Citi e JPMorgan entram no segundo lote de financiamento de investimento nos EUA

Os bancos americanos assumem o segundo lote

O Citigroup e o JPMorgan Chase participarão do segundo lote de financiamento do investimento nos EUA, estimado em US$ 550 bilhões, acordado entre Japão e Estados Unidos. Em um projeto para construir usinas, a origem dos recursos passa dos bancos japoneses, que atuaram no primeiro lote, para bancos americanos. Assim, surge, por ora, uma perspectiva para captar os grandes volumes de dólares necessários.

Os recursos exigidos para o investimento nos EUA serão financiados em conjunto pelo Banco Japonês para Cooperação Internacional, de caráter estatal, e por bancos privados. A estrutura básica do plano até o segundo lote já está definida e inclui a construção de usinas nucleares de nova geração e usinas termelétricas a gás. O custo total do projeto pode chegar a 12 trilhões de ienes, cerca do dobro do primeiro lote.

Os dois bancos americanos, junto com o JBIC, vão inicialmente emprestar cerca de 500 bilhões de ienes para duas usinas termelétricas a gás. Cada instituição arcará com um terço, e os bancos japoneses não participarão. A política é ampliar o empréstimo sempre que surgirem novas necessidades de recursos. Com a entrada dos bancos americanos, que dispõem de muitos dólares, a preocupação de que a captação fique travada, por enquanto, diminui.

O desafio de garantir dólares continua grande

O maior desafio financeiro do investimento nos EUA é como garantir quantidades massivas de dólares. Fazendo uma conta simples dos projetos acordados entre Japão e Estados Unidos, somente os bancos privados precisariam de mais de 40 trilhões de ienes em dólares. O saldo de empréstimos externos dos três grandes bancos japoneses - MUFG Bank, Sumitomo Mitsui Banking e Mizuho Bank - somava cerca de 140 trilhões de ienes no fim de março, o que significa que um volume equivalente a 30% desse total seria acrescentado apenas com o investimento nos EUA.
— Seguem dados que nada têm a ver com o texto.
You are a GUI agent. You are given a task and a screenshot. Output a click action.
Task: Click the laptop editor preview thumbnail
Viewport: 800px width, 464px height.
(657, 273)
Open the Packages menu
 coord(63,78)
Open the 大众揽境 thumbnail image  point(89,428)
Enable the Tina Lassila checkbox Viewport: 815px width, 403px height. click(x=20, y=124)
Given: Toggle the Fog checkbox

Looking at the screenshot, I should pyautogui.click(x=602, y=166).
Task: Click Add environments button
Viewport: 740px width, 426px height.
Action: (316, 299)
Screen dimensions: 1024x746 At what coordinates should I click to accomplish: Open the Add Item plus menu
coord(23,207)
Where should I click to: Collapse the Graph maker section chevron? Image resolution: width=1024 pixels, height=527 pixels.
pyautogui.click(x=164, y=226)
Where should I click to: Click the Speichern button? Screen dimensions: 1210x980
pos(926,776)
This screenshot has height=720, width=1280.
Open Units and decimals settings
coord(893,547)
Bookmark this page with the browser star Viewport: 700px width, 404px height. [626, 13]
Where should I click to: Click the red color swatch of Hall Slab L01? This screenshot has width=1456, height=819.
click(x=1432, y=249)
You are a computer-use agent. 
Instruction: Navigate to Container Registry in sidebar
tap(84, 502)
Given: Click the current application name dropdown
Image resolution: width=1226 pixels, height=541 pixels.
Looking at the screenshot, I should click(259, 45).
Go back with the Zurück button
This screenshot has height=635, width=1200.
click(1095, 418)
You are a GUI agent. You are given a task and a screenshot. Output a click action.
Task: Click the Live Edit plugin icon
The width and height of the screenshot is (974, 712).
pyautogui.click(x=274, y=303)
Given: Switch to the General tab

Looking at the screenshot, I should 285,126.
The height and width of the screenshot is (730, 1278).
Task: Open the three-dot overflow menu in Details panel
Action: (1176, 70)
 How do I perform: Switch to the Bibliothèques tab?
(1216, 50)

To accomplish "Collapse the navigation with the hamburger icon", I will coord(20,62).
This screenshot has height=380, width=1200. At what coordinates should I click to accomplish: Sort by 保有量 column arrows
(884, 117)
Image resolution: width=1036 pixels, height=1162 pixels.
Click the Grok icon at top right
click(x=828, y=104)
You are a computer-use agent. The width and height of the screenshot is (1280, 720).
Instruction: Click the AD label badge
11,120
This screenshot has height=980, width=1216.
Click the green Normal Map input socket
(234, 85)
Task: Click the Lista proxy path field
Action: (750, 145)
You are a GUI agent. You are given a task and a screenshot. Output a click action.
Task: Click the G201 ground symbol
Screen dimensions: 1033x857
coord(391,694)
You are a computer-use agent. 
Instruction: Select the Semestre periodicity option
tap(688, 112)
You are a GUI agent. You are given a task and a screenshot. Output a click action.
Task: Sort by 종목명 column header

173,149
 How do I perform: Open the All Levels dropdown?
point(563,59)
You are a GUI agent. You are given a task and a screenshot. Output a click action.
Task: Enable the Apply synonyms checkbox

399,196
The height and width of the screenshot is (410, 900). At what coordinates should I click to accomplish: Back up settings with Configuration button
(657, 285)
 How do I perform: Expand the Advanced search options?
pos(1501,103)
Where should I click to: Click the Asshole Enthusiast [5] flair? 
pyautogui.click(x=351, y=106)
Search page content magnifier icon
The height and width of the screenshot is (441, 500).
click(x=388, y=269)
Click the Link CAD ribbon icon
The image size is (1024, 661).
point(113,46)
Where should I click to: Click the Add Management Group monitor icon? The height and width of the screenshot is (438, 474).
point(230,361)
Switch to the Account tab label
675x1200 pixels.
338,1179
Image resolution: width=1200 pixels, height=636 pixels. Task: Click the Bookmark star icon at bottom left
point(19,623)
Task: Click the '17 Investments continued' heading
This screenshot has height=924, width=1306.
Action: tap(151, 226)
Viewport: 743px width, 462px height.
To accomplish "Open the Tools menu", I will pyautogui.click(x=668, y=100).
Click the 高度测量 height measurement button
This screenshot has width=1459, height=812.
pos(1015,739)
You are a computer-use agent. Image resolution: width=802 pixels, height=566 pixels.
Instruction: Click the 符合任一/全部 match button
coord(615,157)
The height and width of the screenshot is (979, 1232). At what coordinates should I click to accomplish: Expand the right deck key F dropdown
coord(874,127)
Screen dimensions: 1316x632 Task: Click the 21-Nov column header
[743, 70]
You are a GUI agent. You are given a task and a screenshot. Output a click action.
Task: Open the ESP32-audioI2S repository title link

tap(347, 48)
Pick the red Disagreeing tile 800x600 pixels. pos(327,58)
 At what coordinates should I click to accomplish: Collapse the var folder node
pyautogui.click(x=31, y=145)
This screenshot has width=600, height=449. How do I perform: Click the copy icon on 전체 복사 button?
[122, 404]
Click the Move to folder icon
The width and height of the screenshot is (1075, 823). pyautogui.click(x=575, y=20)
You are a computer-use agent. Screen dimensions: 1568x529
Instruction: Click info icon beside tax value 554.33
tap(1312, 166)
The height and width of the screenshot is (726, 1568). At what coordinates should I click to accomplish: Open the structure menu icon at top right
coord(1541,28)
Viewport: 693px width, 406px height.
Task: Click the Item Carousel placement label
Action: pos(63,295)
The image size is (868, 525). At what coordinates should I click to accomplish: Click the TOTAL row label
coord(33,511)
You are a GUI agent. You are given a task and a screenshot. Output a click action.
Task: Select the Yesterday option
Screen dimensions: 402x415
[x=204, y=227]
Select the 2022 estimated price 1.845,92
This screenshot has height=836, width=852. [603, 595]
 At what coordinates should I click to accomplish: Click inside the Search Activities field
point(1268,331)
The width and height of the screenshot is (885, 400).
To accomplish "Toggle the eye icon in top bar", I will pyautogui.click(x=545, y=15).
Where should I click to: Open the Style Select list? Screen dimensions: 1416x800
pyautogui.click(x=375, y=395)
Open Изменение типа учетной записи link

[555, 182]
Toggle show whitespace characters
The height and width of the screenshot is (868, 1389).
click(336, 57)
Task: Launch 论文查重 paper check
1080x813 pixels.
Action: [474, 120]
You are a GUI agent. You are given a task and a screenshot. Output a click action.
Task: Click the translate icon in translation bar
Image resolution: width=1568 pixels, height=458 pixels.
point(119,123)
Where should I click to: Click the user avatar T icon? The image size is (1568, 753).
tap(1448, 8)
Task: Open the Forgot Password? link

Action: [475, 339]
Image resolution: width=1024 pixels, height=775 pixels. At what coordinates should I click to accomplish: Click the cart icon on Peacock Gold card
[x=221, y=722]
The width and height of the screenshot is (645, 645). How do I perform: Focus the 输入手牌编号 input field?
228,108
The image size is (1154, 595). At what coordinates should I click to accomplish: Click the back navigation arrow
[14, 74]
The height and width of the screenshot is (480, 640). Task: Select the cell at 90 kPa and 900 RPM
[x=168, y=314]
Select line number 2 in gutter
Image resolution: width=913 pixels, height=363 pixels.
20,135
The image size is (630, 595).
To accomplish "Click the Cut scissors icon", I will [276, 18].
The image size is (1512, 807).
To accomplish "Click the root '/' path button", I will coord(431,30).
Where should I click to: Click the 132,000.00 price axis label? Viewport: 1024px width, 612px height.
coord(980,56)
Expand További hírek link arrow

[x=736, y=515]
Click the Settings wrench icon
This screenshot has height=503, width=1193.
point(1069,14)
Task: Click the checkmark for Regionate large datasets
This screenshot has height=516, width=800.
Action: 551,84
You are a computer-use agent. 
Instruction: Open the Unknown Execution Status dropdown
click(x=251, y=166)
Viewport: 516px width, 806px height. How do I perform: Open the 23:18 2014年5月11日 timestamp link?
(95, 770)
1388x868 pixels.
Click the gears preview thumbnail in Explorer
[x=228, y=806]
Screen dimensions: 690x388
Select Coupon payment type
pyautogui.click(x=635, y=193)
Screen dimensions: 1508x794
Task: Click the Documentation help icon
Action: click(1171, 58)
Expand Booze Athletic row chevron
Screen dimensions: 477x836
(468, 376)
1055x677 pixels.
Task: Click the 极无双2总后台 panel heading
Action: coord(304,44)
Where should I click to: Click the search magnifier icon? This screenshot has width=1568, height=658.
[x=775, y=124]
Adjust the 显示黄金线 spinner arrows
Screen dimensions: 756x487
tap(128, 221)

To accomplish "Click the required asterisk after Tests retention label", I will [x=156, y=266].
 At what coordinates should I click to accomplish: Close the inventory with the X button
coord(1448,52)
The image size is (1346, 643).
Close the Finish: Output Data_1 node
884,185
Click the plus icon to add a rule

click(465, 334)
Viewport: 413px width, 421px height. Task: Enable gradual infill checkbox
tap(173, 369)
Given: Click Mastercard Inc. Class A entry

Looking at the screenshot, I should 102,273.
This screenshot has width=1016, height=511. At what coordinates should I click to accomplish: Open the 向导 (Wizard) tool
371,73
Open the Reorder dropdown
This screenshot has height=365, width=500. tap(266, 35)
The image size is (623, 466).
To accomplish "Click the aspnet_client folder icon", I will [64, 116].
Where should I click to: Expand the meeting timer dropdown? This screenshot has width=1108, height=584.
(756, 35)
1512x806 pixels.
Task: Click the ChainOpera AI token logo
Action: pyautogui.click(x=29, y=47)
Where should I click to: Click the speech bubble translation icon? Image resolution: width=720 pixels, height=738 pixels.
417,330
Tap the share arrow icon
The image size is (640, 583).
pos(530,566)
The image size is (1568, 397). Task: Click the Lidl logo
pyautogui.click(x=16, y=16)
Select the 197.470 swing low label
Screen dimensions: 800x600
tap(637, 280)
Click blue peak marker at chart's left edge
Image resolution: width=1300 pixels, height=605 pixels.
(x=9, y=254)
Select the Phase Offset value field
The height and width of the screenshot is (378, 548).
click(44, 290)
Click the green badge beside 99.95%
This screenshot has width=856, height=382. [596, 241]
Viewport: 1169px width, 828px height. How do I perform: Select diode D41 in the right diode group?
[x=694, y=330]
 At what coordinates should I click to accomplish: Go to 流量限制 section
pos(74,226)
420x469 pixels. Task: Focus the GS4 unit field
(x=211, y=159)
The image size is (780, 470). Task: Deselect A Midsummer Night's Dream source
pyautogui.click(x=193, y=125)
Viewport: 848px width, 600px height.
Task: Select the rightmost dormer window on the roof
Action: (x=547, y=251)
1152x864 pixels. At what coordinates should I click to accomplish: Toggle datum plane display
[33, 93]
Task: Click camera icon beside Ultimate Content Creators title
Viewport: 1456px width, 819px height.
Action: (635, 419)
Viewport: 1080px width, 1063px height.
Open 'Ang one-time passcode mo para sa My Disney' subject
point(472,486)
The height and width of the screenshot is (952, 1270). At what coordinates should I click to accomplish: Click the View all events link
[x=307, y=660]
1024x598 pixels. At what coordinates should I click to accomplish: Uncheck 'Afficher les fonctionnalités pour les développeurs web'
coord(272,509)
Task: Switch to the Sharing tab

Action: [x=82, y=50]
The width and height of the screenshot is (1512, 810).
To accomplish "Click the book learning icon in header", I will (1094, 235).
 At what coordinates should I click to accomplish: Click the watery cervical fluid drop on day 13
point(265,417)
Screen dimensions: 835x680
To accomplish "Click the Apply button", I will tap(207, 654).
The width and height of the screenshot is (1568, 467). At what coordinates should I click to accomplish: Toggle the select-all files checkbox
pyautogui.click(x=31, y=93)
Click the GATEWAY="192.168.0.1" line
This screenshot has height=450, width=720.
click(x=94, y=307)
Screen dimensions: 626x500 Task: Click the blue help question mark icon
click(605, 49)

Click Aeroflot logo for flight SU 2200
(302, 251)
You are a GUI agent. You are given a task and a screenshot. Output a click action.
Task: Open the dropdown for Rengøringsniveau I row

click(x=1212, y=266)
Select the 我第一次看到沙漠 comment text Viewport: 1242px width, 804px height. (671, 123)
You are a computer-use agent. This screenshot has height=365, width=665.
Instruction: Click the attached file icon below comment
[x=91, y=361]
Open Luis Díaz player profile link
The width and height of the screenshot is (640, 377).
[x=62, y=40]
Se os bancos japoneses levantarem os recursos por conta própria, os principais meios serão acumular depósitos em moeda estrangeira e comprar dólares no mercado. A continuidade dessas compras pressionaria o iene para baixo. No primeiro lote, iniciado em abril, os três megabancos ficaram responsáveis pela parte privada, e disseram ao governo que, para continuar no segundo lote e nos seguintes, seria indispensável garantir dólares adicionais, manifestando preocupações sobre o fornecimento de recursos.

O governo discute medidas de apoio

Os bancos japoneses estão discutindo com o Ministério das Finanças e com o Banco do Japão medidas de médio e longo prazo para assegurar dólares. Entre as opções que vêm surgindo estão o uso do fundo especial de câmbio, operações do Banco do Japão para emprestar dólares a instituições financeiras e a proposta de aumentar os empréstimos do JBIC. A parte do financiamento dos bancos americanos terá garantia da Nippon Export and Investment Insurance, a NEXI, reduzindo o risco de perdas. Com a garantia do governo japonês como pano de fundo, os bancos americanos passam a lucrar com o investimento japonês nos EUA.

O investimento nos EUA foi acordado pelos dois governos em julho de 2025. Inicialmente, ele funcionou como contrapartida para reduzir tarifas de cerca de 25% impostas ao Japão sobre automóveis e outros produtos, mas ainda não está claro como os lucros retornarão às empresas japonesas que operam os projetos no país. No dia 23, o governo Trump anunciou novas tarifas como retaliação à decisão da Suprema Corte dos EUA de invalidar as tarifas recíprocas, e a alíquota para o Japão foi fixada em 12,5%.

No acordo entre Japão e Estados Unidos, os bancos e outras instituições são solicitados a conceder financiamento em dólares 45 dias úteis após o presidente dos EUA escolher os destinos do investimento e comunicar o Japão. O segundo lote de financiamento, acertado em meados de março, também deve ser executado dentro do prazo no caso das usinas termelétricas. O Japão está à frente de outros países na implementação do investimento nos EUA, enquanto o governo da Coreia do Sul iniciou oficialmente, no dia 23, os investimentos no setor de construção naval. A União Europeia também avança na seleção de destinos, mas ainda não chegou ao estágio de divulgar vários projetos concretos como o Japão.